Top of Records

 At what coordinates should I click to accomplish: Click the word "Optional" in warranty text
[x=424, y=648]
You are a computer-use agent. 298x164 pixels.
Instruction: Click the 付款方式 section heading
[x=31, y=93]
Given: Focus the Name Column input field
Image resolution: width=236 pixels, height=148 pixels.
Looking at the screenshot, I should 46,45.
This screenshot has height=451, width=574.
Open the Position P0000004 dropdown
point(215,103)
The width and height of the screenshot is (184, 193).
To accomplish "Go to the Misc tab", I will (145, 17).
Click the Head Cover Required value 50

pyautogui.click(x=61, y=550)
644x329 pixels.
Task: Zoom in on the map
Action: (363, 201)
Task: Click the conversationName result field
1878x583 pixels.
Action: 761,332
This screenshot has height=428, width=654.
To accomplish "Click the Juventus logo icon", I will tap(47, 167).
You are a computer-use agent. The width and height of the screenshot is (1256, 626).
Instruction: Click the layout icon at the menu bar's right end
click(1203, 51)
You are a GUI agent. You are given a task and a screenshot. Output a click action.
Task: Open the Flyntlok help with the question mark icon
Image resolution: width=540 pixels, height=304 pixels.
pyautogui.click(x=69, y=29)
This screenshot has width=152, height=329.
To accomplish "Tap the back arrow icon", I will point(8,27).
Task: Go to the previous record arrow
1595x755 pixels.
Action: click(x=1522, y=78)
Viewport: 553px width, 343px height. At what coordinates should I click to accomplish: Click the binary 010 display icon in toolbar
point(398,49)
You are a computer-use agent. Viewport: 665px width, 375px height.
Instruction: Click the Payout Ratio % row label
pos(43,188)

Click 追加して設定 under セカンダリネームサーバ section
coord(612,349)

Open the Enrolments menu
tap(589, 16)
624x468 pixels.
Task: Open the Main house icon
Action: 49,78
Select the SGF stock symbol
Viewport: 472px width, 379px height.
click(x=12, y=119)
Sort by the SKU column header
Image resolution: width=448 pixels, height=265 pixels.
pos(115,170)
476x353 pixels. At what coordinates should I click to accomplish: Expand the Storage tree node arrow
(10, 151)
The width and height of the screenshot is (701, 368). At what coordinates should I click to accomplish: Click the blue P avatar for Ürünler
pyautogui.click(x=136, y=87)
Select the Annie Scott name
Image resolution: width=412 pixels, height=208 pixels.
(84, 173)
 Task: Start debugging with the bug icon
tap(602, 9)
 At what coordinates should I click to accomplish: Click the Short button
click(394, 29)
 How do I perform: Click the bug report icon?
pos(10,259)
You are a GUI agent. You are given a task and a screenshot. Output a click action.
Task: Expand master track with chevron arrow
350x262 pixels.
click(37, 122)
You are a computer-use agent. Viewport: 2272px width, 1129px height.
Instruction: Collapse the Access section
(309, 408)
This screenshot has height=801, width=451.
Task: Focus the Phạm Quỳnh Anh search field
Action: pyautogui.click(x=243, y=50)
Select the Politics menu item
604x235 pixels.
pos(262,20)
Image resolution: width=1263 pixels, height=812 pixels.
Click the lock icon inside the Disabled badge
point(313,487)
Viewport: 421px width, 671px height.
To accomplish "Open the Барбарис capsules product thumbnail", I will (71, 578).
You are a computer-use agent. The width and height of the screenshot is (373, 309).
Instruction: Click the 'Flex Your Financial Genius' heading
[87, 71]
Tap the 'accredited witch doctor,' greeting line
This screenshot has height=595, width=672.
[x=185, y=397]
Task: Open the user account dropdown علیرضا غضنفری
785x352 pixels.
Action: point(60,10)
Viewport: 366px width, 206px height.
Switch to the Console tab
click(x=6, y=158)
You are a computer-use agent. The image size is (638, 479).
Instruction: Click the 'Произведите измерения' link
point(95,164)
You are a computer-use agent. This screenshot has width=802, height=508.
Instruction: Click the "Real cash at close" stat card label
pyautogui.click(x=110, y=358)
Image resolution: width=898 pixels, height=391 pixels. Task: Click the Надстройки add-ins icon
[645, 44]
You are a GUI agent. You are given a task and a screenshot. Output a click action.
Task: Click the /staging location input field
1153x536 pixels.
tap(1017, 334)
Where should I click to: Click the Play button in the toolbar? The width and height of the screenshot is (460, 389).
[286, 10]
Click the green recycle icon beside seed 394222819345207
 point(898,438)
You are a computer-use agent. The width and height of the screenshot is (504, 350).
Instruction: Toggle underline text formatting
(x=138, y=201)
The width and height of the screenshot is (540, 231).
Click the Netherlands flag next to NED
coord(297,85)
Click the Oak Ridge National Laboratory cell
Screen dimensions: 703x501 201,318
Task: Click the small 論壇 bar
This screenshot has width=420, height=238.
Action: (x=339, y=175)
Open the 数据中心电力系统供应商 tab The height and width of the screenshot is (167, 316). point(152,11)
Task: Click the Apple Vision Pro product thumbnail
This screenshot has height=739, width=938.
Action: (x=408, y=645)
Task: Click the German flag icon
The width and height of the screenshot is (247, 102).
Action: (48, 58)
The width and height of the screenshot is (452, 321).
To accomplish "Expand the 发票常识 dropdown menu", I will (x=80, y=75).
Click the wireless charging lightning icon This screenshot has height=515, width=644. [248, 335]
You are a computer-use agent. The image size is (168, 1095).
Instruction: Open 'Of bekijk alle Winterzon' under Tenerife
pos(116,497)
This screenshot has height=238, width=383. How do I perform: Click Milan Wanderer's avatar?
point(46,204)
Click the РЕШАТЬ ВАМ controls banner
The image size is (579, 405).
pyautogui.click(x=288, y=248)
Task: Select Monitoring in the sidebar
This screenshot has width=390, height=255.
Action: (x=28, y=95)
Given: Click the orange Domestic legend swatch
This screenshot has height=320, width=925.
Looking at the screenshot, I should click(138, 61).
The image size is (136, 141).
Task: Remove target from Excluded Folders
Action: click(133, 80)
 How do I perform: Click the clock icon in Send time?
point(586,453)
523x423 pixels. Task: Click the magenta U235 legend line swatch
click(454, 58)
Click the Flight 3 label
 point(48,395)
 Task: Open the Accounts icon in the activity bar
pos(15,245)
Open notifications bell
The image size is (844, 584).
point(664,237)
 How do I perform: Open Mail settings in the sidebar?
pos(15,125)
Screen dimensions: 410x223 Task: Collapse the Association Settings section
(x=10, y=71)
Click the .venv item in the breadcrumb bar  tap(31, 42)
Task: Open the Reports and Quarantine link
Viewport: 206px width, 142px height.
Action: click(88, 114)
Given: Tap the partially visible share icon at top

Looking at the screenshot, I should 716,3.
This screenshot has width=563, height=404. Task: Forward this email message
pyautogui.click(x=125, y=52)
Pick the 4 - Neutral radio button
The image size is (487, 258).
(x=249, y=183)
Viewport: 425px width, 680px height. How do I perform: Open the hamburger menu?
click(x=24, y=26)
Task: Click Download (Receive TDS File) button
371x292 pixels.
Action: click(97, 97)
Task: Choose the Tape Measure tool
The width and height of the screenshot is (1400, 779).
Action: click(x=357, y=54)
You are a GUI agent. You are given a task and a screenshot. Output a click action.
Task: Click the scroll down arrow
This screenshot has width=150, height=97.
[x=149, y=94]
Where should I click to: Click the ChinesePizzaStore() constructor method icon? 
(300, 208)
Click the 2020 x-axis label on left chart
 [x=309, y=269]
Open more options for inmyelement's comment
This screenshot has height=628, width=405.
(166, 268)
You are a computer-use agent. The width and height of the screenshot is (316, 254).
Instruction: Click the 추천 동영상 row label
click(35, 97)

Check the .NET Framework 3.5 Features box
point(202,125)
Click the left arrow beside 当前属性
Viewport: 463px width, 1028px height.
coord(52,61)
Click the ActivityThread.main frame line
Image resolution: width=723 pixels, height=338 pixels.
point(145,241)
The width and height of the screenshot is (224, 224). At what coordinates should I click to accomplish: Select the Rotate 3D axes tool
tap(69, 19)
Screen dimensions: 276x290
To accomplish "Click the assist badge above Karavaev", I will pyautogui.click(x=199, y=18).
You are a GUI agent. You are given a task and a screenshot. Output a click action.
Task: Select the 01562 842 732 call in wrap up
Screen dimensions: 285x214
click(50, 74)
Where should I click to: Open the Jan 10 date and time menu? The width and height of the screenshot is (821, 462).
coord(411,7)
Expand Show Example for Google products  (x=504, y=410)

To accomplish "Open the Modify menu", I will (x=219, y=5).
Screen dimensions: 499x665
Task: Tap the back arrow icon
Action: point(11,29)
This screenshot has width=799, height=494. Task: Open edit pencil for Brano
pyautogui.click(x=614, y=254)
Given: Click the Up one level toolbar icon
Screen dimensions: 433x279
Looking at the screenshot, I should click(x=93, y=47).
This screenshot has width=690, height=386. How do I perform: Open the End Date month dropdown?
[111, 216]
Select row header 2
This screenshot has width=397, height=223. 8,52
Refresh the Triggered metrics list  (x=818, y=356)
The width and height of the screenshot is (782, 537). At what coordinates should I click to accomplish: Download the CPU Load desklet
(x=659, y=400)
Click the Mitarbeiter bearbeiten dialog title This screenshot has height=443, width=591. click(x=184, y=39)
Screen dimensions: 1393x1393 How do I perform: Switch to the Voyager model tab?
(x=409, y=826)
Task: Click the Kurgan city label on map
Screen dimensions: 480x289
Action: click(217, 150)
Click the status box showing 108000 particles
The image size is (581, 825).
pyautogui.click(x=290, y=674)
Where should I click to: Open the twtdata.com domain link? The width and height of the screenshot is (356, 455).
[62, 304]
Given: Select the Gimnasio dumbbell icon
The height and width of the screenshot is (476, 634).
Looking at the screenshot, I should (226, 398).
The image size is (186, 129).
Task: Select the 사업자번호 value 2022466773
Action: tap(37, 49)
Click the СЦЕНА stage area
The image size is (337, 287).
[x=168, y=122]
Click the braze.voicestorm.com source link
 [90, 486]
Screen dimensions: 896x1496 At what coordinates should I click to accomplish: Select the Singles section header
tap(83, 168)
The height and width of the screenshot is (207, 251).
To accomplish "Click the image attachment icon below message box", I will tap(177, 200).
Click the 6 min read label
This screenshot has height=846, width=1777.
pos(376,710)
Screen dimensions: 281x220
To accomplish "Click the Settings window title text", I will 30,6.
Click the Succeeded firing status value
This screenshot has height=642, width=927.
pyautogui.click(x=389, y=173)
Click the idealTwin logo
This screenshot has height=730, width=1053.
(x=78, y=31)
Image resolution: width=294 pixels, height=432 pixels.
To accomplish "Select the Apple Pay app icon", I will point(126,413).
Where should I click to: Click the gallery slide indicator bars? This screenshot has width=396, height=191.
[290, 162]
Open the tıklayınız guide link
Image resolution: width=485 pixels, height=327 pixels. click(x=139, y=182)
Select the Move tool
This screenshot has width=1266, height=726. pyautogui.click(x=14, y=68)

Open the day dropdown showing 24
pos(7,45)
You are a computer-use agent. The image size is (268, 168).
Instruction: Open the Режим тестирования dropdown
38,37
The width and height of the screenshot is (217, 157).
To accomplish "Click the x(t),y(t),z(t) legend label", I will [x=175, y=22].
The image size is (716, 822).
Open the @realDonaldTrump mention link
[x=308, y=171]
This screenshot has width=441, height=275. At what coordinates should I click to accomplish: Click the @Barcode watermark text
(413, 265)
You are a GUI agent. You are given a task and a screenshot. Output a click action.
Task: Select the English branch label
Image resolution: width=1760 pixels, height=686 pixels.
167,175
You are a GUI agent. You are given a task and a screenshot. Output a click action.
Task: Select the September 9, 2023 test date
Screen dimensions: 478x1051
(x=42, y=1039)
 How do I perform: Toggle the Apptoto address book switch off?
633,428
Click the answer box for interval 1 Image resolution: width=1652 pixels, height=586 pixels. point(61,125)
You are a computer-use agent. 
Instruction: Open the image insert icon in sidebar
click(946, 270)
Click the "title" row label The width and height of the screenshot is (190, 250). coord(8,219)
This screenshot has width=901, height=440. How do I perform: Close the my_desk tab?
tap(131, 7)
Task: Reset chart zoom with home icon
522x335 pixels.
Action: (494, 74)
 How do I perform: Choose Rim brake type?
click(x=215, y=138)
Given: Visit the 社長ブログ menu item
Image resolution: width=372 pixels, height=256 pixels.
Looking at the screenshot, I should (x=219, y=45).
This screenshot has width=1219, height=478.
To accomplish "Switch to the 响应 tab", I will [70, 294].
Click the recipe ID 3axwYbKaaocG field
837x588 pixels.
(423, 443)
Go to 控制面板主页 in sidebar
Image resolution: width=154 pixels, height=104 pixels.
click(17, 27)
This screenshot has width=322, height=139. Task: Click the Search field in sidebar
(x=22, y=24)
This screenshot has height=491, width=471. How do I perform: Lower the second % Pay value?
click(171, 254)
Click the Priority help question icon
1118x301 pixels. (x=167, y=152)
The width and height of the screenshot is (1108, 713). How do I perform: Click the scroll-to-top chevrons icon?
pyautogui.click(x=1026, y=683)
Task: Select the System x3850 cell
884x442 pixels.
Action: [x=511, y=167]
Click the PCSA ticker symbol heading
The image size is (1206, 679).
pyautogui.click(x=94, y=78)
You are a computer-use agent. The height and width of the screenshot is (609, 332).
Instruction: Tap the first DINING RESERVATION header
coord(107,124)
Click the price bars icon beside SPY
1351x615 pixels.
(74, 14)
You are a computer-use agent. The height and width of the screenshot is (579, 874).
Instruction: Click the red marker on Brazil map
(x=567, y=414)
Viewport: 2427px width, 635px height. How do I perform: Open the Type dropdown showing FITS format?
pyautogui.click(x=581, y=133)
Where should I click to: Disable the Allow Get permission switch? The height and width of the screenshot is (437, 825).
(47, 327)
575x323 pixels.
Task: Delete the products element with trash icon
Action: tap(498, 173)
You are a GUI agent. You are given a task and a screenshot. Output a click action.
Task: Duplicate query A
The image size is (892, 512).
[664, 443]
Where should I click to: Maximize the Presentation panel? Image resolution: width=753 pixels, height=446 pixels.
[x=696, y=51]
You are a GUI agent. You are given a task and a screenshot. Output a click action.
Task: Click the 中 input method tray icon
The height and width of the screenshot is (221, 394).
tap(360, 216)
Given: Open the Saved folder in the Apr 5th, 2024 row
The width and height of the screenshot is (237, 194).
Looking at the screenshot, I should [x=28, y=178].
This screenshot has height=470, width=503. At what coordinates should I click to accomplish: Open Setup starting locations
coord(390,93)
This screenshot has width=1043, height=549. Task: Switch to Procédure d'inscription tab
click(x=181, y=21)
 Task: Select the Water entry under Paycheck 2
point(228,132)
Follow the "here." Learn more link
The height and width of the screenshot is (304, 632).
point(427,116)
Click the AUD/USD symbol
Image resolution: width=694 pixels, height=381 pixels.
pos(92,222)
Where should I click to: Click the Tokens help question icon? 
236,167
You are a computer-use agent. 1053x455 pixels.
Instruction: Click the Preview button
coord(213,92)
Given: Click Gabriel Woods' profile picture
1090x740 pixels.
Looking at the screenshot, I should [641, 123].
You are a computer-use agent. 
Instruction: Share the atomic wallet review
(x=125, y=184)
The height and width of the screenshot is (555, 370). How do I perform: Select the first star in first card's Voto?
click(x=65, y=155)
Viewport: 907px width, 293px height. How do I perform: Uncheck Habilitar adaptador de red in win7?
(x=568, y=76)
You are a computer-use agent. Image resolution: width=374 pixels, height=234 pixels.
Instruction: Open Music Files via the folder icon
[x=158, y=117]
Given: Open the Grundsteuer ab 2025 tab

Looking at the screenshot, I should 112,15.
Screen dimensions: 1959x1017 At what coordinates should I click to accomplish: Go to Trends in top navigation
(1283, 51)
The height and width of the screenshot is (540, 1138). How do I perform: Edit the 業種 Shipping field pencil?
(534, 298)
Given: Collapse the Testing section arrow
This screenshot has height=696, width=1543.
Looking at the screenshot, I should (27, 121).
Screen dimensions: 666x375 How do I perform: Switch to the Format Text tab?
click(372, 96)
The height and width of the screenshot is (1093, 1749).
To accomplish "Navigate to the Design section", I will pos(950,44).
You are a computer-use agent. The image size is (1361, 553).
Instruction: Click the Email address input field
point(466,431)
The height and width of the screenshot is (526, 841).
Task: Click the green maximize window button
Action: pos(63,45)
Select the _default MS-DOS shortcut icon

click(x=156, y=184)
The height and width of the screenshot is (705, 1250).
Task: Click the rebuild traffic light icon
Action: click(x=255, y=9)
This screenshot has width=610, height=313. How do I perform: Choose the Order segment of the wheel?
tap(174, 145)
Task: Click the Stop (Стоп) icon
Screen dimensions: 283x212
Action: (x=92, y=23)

Bottom of Records

Problem description:
Find the word "thumbnail" in the data and show each line that holds it.

Expected answer:
To accomplish "Open the Барбарис capsules product thumbnail", I will (71, 578).
Task: Click the Apple Vision Pro product thumbnail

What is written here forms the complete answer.